U.S. government and companies have participated in the development of the Chinese housing market. In 1999, President Clinton called on the Department of Commerce to send U.S. experts to China to discuss how to build a stronger housing finance system by, for example, strengthening property rights and developing stronger mortgage markets. On November 1st, 2000, then U.S. Housing and Urban Development (HUD) Secretary Andrew Cuomo and Chinese Construction Minister Yu Zhengsheng signed an agreement in Washington. Both nations agreed to create a U.S.-China Residential Building Council (RBC), which was expected to provide new housing opportunities for families and to create housing industry jobs and stronger economy. The new Council would participate in activities that the U.S. and China undertake to exchange information and to cooperate on housing development.

 

Source: Ministry of Foreign Trade and Economic Cooperation State Statistical Bureau

The National Association of REALTORS?, the National Association of Home Builders, the Mortgage Bankers Association of America, Fannie Mae, the National Association of Housing, Redevelopment Officials, and other organizations and corporations are represented in this Council. Dennis Cronk, 2000 NAR president and a member of RBC, led a delegation and visited China in July 2000 and signed the Memorandum of Understanding with China Real Estate Association. The agreement called for the sharing of information between the two nations, related to the real estate industry and for each association to alternatively send a delegation to visit the other on an annual basis. In addition, both countries have agreed to enter into discussions to identify areas of substance where they can develop a U.S.-China relationship surrounding real estate professionals. In June 2001, NAR President Richard Mendenhall, led a delegation visited China and met with representatives from China Real Estate Association (CREA), the Society of Hong Kong Real Estate Agents, Limited (SHKREAL), and many real estate professionals from local and U.S. companies. The members of the NAR delegation included two former NAR presidents: Norman Flynn and Russ Booth; and David Michonski who serves as the Asian Regional Director for NAR. This visit greatly enhanced the mutual friendship and understanding among the three real estate organizations.

According to a survey reported in the China Construction magazine, about 59% of the urban residents in China now own their own homes.
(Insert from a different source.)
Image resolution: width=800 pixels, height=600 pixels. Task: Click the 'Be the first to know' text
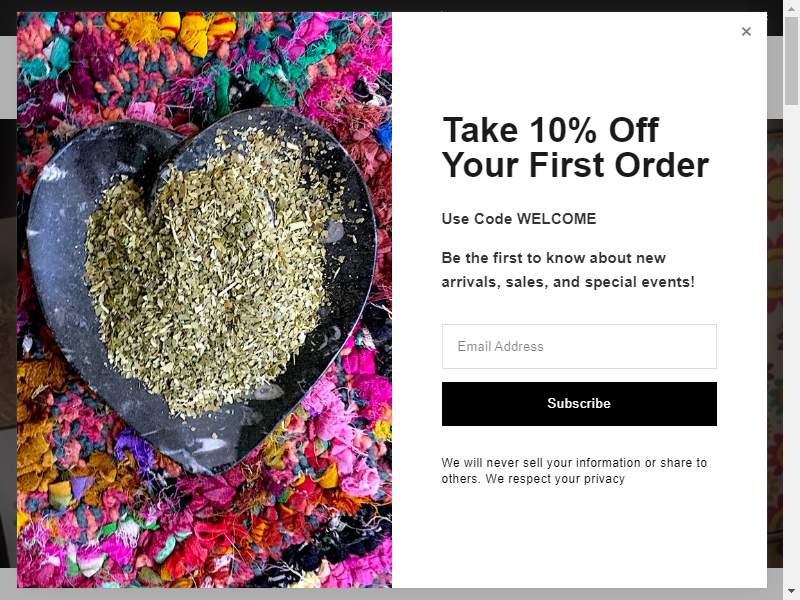554,258
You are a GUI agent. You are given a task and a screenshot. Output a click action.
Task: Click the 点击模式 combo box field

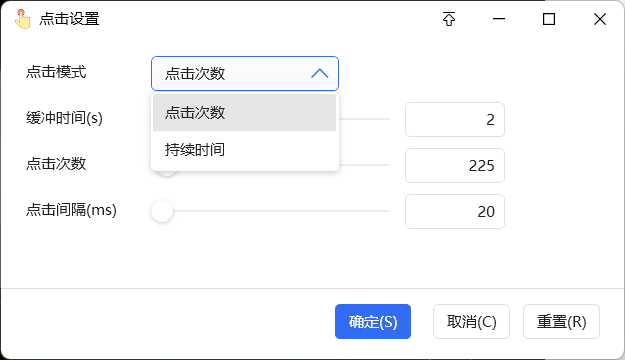245,73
The average living space for most of urban residents who own their homes is 50-80 square meters (538-861 SF). The majority of households surveyed have 2 to 4 people. About 19.7% of respondents live in rented dwellings and 11.5% receive rental subsidies from their employers or work units. It was also reported that 21.9% of the residents surveyed indicated they would like to purchase new houses with a size of 70-150 square meters (754-1615 SF) within 5 years. Family savings were the main financing resources, which stood at about 6700 billion RMB (1 trillion U.S. dollars in 2000. However, government funding and bank loans were also among favorite options.

WTO Entry and Its Impact
China's expected accession to the WTO in late this year or early 2002 will have a positive impact on China's real estate market as a result of increased business activity and the more systematic development of China's economy. As China's economy grows, more and more people can afford cars and housing. This will not only provide enormous business opportunities to foreign investors, but also means that China will need to follow international practice standards. China will play an increasingly important role in the flow of international real estate investments, both outward and inward-bound though it is likely that the impact will be gradual and unevenly spread among different regions.
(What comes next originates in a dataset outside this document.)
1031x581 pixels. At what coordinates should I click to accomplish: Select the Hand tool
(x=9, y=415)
To address issues associated with WTO accession, Chinese lawmakers ought to either make new legislations and regulations, or change the current ones, so they can fit the new market requirements and situation. An estimated 1,400 laws and regulations need to be modified in order to keep in line with the WTO standards. Last November, a delegation sent by the China's Ministry of Construction visited Washington DC to learn the relevant laws and regulations in the U.S. This is where U.S. real estate professionals with more experiences and knowledge in real estate business can work with China's counterparts to create a market structure in China.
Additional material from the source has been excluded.